(PROVIDED PASSAGE Opens)
William E. Jordan (September 10, 1883 – August 13, 1953) was a stenographer and bricklayer from Milwaukee, Wisconsin, who served three terms as a Socialist member of the Wisconsin State Assembly representing the 11th Milwaukee County district (11th and 23rd wards of the City of Milwaukee).

== Background ==
Jordan was born September 10, 1883, in East Prussia, Germany. He came with his
parents to the United States in 1891. They settled in Milwaukee, where he attended the Milwaukee Public Schools. He attended a business college and worked four years as a stenographer. At age 21 he learned the bricklayers' trade, and became a member of the bricklayers union in October 1910.

== Assembly ==
Although active in his union, Jordan had never held a public office before being elected to the Assembly in November, 1916 to succeed fellow Socialist (and union activist) James Vint. Jordan received 2160 votes to 1985 for Democrat William A. Klug and 73 votes for Prohibitionist A. J. Jorgenson. He was assigned to the standing committee on municipalities.

He was re-elected in 1918, with 2753 votes to 1958 for Republican John L. Bieszk. He remained on the municipalities committee, and was also appointed to a special joint committee on pensions, annuities and retirement funds for teachers.

He ran unopposed in 1920 and stayed on the municipalities committee.

In 1922, after the Assembly was redistricted, Jordan's old 11th district was split between two districts. Jordan sought re-election in the new 10th Milwaukee County district (16th and 23rd wards), and was defeated by Republican John W. Eber, who received 3829 votes to Jordan's 2618. The 11th ward from the old district was encompassed in a revised 11th district, which elected Socialist Olaf C. Olsen.
(PROVIDED PASSAGE Closes)
(RECORDS Opens)
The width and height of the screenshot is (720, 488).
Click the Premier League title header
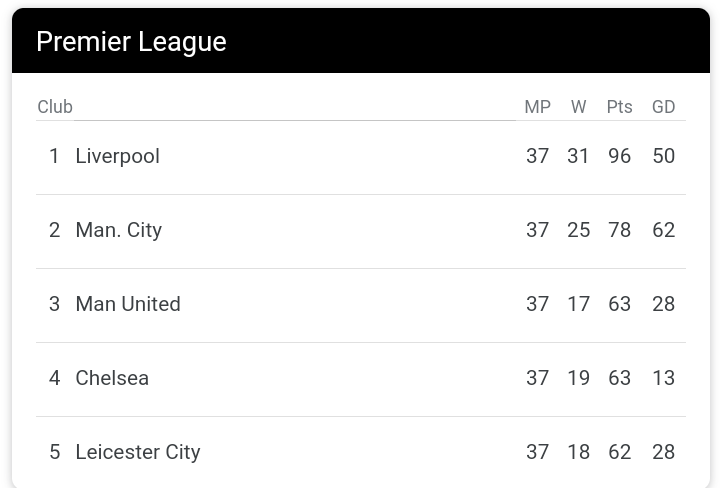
(RECORDS Closes)
(RECORDS Opens)
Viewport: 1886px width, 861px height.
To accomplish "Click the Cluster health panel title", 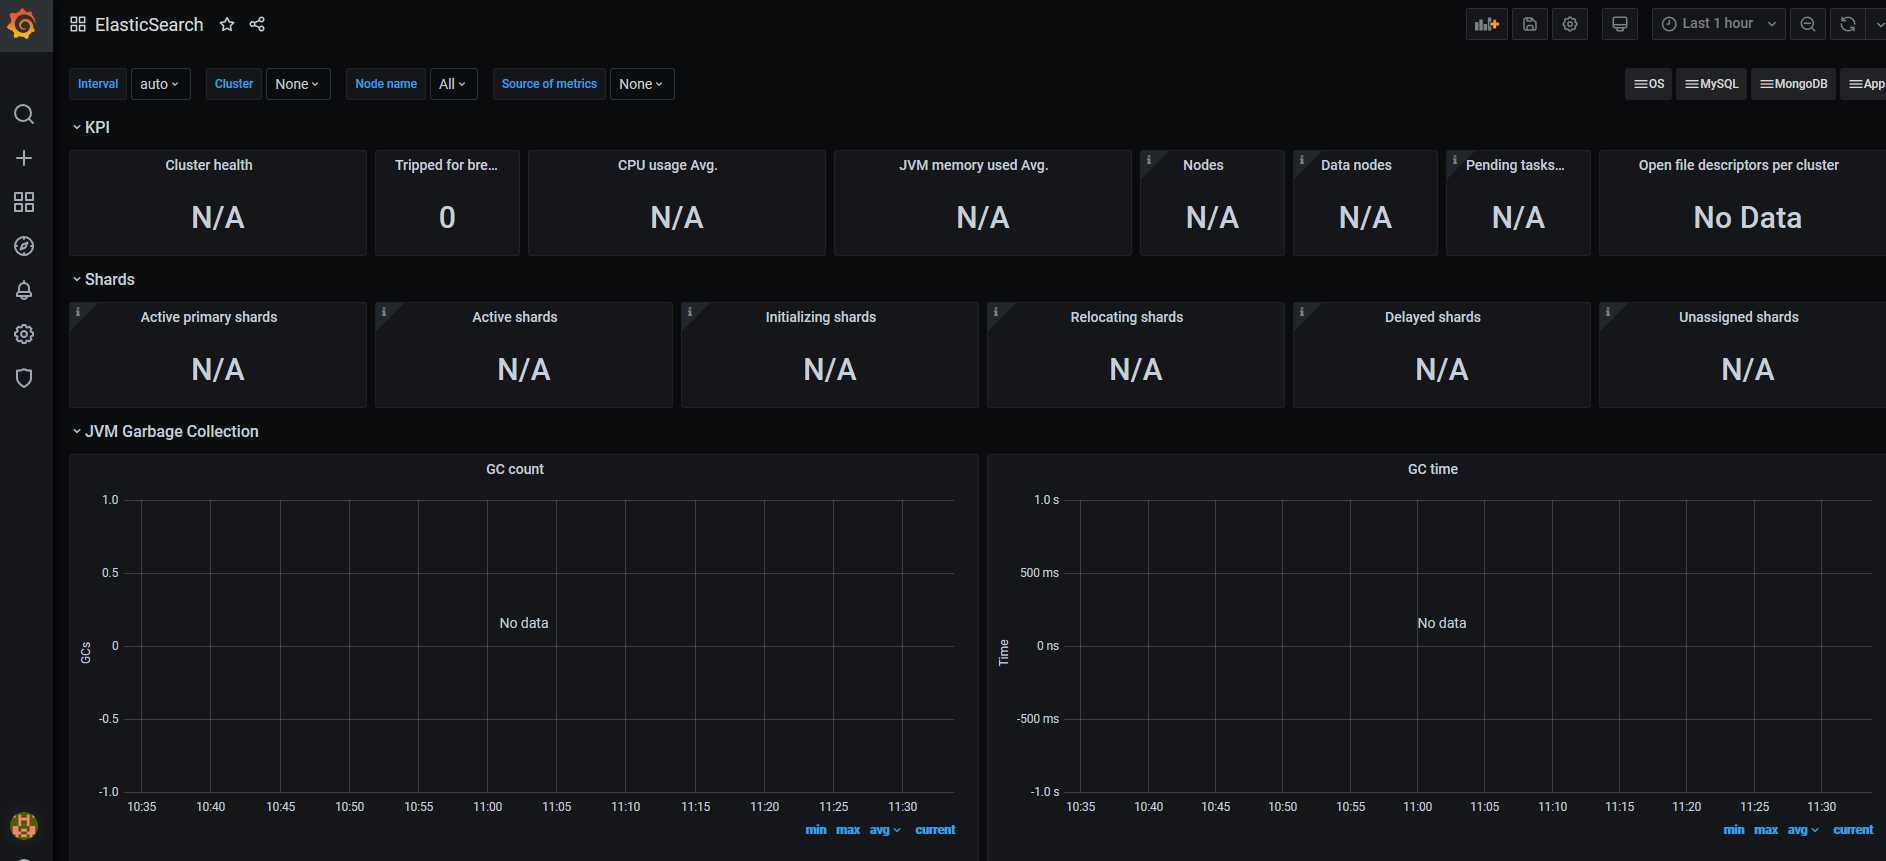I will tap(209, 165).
(RECORDS Closes)
(RECORDS Opens)
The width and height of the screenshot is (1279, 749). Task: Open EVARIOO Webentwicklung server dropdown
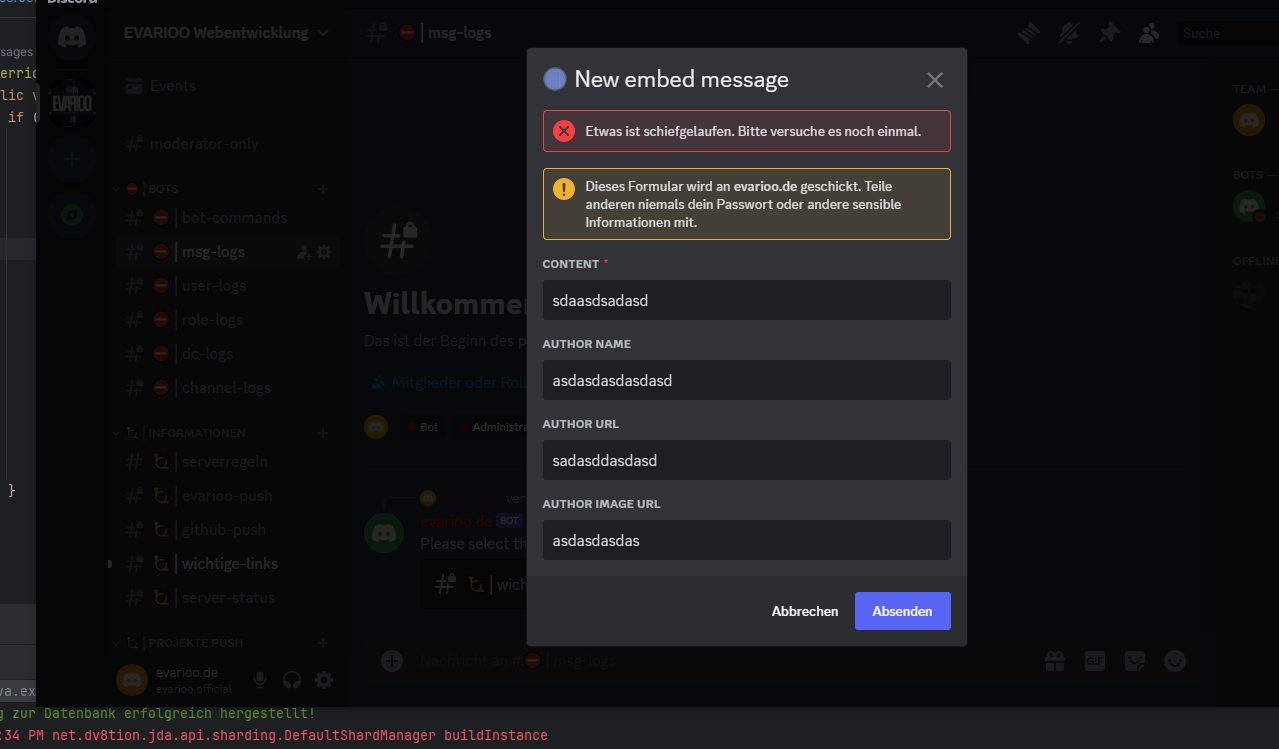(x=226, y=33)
(RECORDS Closes)
* WORK TASK 1
Can you repeat the passage on William E. Jordan word for word, from "William E. Jordan" to "in October 1910."?
* WORK TASK 2
How would you translate this sentence from the passage on William E. Jordan into Spanish: "He ran unopposed in 1920 and stayed on the municipalities committee."
* WORK TASK 3
Which candidates does the passage on William E. Jordan name as running against him in his Assembly elections?

* WRITTEN REPLY 1
William E. Jordan (September 10, 1883 – August 13, 1953) was a stenographer and bricklayer from Milwaukee, Wisconsin, who served three terms as a Socialist member of the Wisconsin State Assembly representing the 11th Milwaukee County district (11th and 23rd wards of the City of Milwaukee).

== Background ==
Jordan was born September 10, 1883, in East Prussia, Germany. He came with his
parents to the United States in 1891. They settled in Milwaukee, where he attended the Milwaukee Public Schools. He attended a business college and worked four years as a stenographer. At age 21 he learned the bricklayers' trade, and became a member of the bricklayers union in October 1910.

* WRITTEN REPLY 2
Se presentó sin oposición en 1920 y permaneció en el comité de municipios.

* WRITTEN REPLY 3
- William A. Klug (Democrat, 1916)
- A. J. Jorgenson (Prohibitionist, 1916)
- John L. Bieszk (Republican, 1918)
- John W. Eber (Republican, 1922)